What is needed is an exact copy of every line from the one containing "You are a GUI" through the end of the entries; please set it down without any pictures.

───── SOURCE RECORDS

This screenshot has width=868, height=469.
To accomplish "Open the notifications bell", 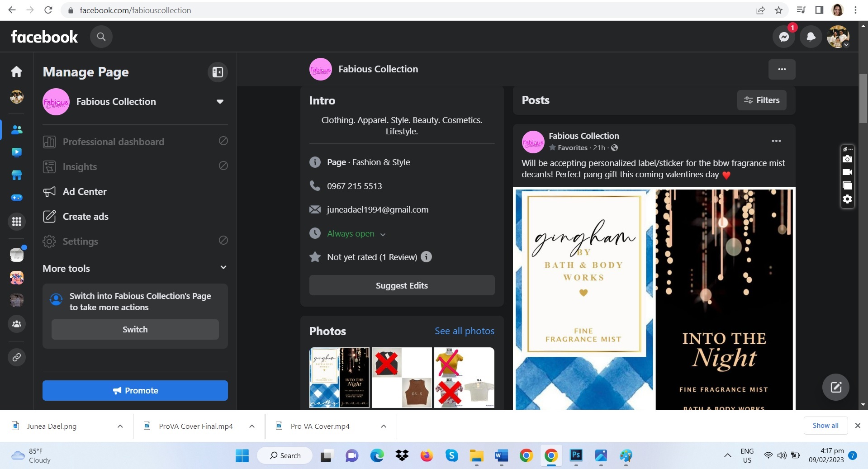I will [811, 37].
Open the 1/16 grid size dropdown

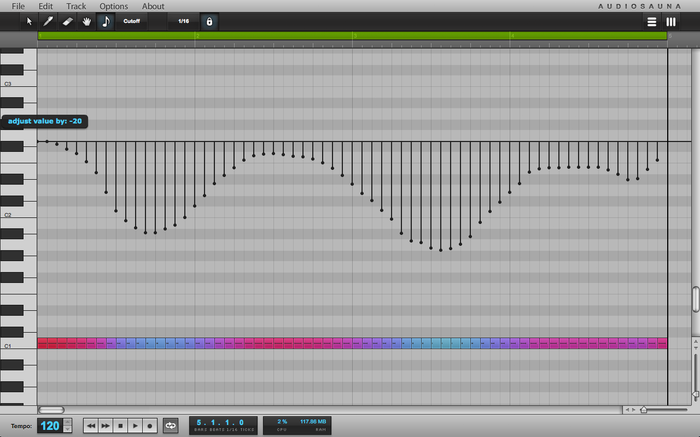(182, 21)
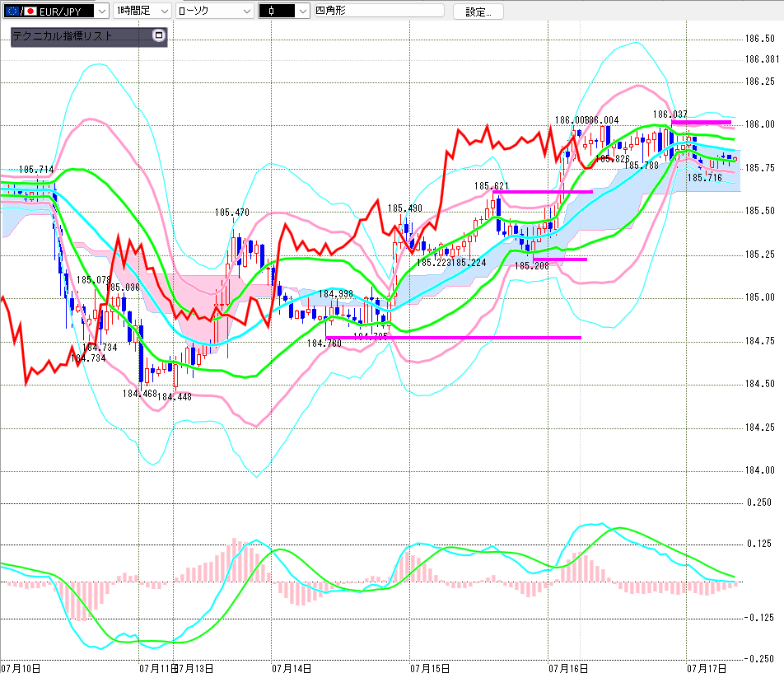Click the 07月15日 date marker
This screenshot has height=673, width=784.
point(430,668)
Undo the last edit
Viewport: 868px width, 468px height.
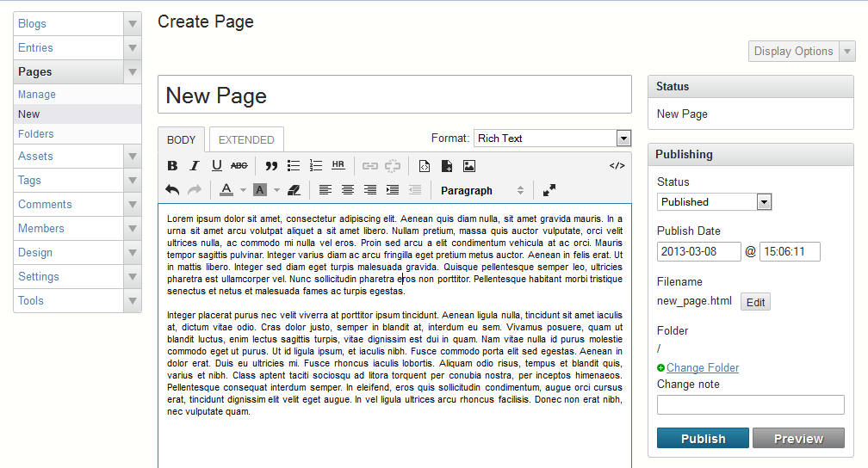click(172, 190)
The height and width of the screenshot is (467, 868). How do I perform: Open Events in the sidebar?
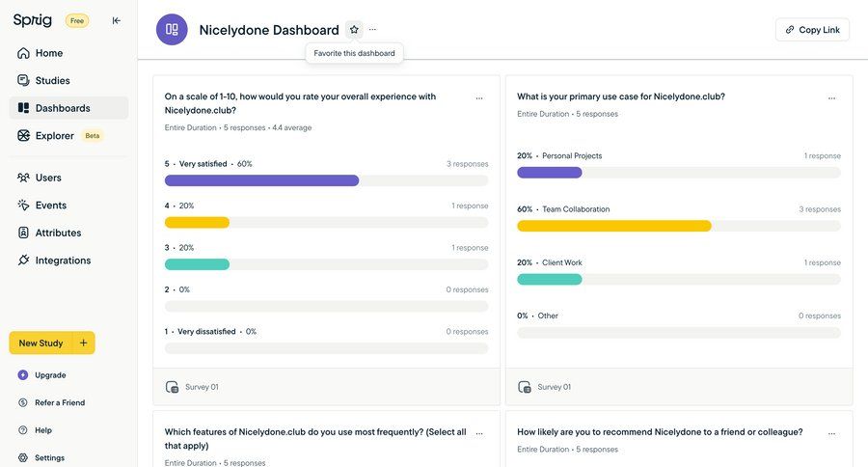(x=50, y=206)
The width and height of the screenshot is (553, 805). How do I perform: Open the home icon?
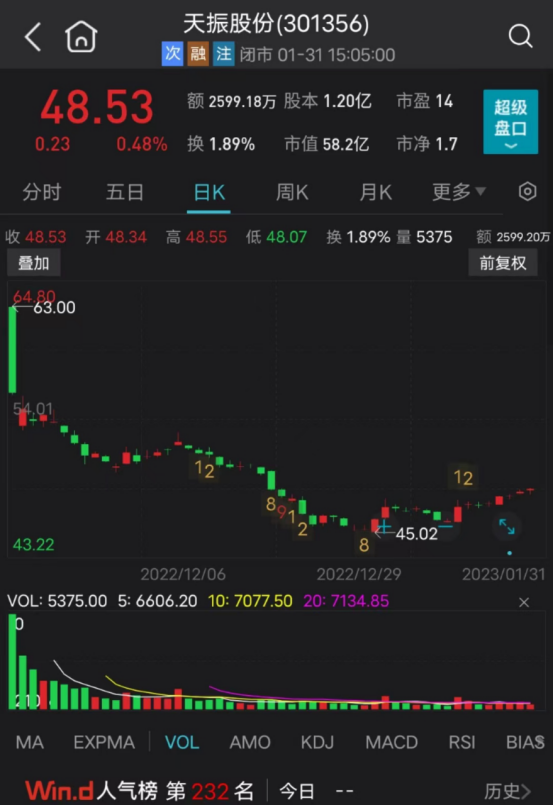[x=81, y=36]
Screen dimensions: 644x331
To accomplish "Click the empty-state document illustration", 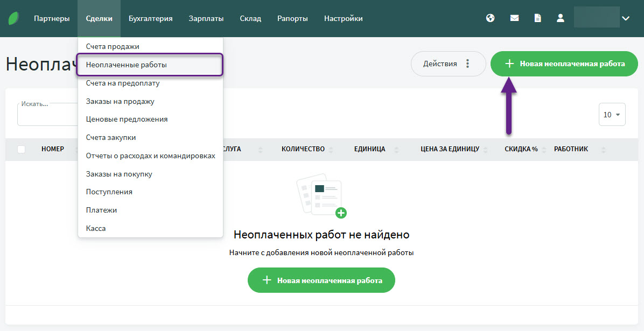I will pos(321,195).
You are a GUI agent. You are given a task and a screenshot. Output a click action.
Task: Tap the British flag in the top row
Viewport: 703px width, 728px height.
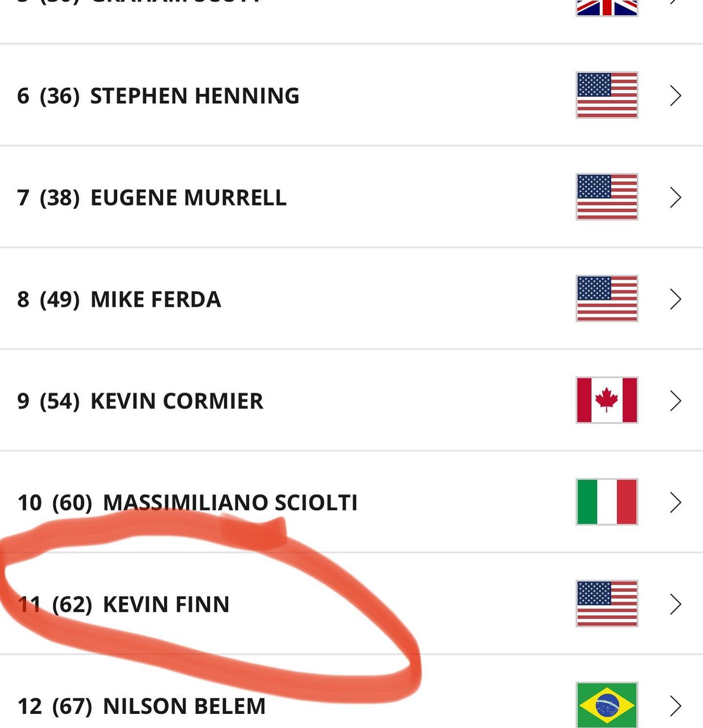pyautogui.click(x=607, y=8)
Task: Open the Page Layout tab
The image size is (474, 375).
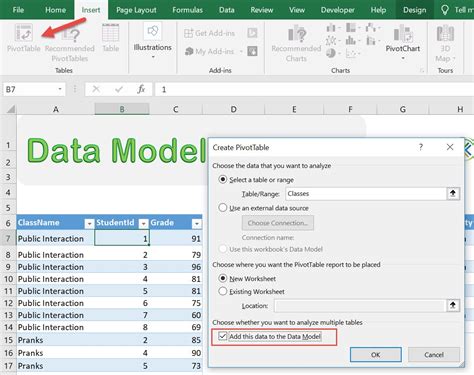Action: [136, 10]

──────────

RESULT BELOW.
You are a GUI agent. You are given a task and a screenshot. Output a click action.
Task: Tap the British flag in the top row
Viewport: 703px width, 728px height.
pyautogui.click(x=607, y=8)
Task: Open the Page Layout tab
The image size is (474, 375).
Action: [136, 10]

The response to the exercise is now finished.